Photo by Bill Wiegand
Research at Illinois
Quantum information science is the study of the often-bizarre-seeming features of quantum mechanics and their application to problems in information processing. These features include wave-particle duality, the principle of superposition, the intrinsic randomness of quantum mechanical measurement outcomes, and the phenomenon of entanglement. (Entanglement refers to the nonlocal correlation that can exist between quantum mechanical systems, even when the components are separated by large distances.) These phenomena are being applied to such tasks as quantum computation (which could allow an incredible speed-up over classical computation for certain types of problems); quantum cryptography (the only provably secure method of encryption, whose security is guaranteed by the laws of physics); and quantum metrology (by which measurements can be made with resolutions exceeding those allowed by classical physics).
The canonical building block of all quantum information processing is the quantum bit or "qubit." This is a two-level system (e.g., a spin-1/2 particle or a two-level atom), which like its classical counterpart, can be put into the state of "0" or "1," but can further be put into any superposition of the states | 0> and |1>. Here at the University of Illinois at Urbana-Champaign, we are investigating a number of different physical realizations of qubits involving photons, nuclear and electronic spins, and superconducting devices.
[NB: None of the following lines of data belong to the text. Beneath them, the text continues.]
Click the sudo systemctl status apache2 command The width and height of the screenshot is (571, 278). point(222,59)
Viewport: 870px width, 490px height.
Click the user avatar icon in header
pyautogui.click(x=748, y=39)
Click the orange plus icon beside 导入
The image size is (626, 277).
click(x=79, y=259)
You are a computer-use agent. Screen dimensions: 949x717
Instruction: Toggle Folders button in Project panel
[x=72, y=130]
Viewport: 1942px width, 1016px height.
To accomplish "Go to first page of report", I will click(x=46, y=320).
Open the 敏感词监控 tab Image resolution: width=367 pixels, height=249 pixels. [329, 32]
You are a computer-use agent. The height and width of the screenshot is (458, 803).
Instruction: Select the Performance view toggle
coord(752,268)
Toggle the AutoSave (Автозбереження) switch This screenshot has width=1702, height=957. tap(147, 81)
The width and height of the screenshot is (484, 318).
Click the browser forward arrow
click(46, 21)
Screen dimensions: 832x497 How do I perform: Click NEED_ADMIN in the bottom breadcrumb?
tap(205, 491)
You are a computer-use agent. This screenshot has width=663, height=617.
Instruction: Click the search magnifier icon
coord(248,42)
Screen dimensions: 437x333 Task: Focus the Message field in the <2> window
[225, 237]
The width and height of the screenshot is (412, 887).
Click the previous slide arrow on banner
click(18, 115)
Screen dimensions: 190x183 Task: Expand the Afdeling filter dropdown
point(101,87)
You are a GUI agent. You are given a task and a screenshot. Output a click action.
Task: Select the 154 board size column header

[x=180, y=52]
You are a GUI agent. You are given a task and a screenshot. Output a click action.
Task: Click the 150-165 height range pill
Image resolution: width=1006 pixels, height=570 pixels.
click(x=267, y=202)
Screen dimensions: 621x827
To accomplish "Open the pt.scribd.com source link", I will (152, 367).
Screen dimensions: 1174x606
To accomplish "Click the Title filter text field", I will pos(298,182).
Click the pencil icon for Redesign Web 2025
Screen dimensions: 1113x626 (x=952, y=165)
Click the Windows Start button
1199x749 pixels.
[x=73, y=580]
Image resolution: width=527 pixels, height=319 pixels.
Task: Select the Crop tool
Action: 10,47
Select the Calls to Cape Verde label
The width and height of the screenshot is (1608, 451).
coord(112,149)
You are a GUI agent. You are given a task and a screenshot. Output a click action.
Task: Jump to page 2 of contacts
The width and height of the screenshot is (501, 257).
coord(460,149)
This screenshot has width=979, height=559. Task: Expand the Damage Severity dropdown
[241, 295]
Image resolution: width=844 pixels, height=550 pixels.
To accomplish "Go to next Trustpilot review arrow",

The goal is to identify physical systems that are optimal for particular applications. For instance, photons are a natural choice for quantum communications, where it is desired to transmit quantum information over large distances. For quantum computation, on the other hand, it is desirable to have a system that can be readily mass-produced, such as a solid-state system.
One obstacle that must be overcome with any system is the phenomenon of decoherence, by which the quantum information is leaked away by unwanted interactions with the environment. We are experimentally and theoretically studying ways in which the deleterious effects of decoherence may be mitigated or avoided altogether. For example, by encoding a single logical qubit in a pair of entangled physical qubits, one can gain immunity to some forms of noise. We are also attempting to generalize existing arguments that allow us, to an extent, to infer the rate of decoherence in the quantum regime from the dissipation in the classical limit. In addition, we are exploring nonstandard methods of implementing quantum operations, e.g., using geometrical phases, and using the inherent nonlinearity of projective measurements.
The overall goal of our research is to gain a better understanding of basic quantum mechanical principles, how they are manifested in various physical systems, and how to apply them to push beyond the classical limits on information processing.
Brian DeMarco, experiment
James N. Eckstein, experiment
C. Peter Flynn, experiment
Paul M. Goldbart, theory
Anthony J. Leggett, theory
Myron B. Salamon, experiment
Foundations of Solid-State Quantum Information Processing*
Quantum information processing (QIP) lies at the forefront of revolutionary computing research, promising radically new powers to computation and communication, e.g. unconditionally secure quantum cryptography and quantum logic for greatly enhanced speed on certain computational problems. This project addresses the critical question of how to achieve a physical system capable of meeting the two most challenging requirements for building a quantum computer -- scalability, the fabrication and coupling of a large number of quantum bits ("qubits"), and quantum coherence, the control of noise and external coupling effects so that the exquisitely fragile quantum mechanical circuits will not be perturbed by unwanted influences.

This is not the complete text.